> Task description:
Among the records, which lines include "Przedszkole"? List them.

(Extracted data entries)
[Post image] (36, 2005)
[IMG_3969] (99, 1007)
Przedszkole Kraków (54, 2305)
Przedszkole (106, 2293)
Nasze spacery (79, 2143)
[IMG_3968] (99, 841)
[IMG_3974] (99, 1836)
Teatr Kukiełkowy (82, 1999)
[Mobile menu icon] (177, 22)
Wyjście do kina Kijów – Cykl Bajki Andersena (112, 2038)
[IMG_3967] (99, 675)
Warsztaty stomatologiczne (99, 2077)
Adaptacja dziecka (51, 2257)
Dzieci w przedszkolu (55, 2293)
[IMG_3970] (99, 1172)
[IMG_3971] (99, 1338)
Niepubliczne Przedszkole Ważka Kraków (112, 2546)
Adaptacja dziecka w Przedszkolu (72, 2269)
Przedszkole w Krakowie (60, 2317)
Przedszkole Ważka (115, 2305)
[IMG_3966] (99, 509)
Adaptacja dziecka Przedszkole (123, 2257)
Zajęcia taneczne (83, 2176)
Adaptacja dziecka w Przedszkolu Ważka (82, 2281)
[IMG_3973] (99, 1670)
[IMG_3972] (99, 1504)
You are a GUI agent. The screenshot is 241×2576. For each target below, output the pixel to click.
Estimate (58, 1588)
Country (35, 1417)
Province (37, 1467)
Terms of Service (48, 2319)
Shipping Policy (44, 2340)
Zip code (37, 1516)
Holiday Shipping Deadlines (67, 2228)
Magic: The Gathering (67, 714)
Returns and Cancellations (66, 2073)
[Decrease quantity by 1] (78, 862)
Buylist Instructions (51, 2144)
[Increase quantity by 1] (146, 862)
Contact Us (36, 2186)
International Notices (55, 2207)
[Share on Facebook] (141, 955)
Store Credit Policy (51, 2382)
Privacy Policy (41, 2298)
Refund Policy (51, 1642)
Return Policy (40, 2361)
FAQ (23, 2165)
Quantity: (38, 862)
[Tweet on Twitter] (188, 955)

> Reply:
Przedszkole Kraków (54, 2305)
Przedszkole (106, 2293)
Niepubliczne Przedszkole Ważka Kraków (112, 2546)
Przedszkole w Krakowie (60, 2317)
Przedszkole Ważka (115, 2305)
Adaptacja dziecka Przedszkole (123, 2257)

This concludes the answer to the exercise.